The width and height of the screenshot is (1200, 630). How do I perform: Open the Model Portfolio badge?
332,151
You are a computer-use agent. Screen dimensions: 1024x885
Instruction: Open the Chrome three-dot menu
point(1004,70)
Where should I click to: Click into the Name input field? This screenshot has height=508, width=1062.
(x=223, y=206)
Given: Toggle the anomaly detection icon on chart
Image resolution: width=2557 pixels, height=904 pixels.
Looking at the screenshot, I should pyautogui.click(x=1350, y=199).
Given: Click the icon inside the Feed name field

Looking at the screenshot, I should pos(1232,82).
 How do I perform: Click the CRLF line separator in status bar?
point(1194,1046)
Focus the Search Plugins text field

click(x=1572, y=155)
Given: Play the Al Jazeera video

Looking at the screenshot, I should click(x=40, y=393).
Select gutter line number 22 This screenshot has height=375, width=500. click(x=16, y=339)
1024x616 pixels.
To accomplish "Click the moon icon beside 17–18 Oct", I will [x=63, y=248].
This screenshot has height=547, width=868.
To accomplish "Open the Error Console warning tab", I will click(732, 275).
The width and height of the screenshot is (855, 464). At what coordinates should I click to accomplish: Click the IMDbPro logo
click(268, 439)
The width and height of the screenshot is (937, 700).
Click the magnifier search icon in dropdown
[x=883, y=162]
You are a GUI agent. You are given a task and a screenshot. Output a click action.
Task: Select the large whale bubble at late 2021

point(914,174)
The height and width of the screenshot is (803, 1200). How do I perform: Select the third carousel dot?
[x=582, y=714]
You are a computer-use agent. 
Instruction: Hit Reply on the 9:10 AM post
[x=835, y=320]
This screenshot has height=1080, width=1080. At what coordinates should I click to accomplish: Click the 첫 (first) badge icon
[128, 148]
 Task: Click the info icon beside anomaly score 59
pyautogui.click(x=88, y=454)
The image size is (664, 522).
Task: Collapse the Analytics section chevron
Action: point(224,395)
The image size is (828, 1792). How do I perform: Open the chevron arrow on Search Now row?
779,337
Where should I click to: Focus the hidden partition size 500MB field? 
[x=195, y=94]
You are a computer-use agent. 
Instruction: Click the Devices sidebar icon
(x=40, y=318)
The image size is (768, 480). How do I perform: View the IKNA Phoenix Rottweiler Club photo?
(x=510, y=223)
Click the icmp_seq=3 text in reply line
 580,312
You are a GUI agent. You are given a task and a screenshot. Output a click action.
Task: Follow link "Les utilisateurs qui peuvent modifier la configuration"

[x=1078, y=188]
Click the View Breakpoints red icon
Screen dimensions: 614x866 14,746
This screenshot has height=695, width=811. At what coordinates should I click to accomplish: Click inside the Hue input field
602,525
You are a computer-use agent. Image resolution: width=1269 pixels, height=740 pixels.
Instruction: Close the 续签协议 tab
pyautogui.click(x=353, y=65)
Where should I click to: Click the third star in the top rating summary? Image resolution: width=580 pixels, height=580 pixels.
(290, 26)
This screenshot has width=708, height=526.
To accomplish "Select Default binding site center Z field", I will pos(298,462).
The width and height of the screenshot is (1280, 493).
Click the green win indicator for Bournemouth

-*-*-

Search the listing above for the string "will" and copy each line that has it.

**WRITTEN SOLUTION**
To accomplish "Click the moon icon beside 17–18 Oct", I will [x=63, y=248].
To accomplish "Open the Error Console warning tab", I will click(732, 275).
To accomplish "Select Default binding site center Z field", I will pos(298,462).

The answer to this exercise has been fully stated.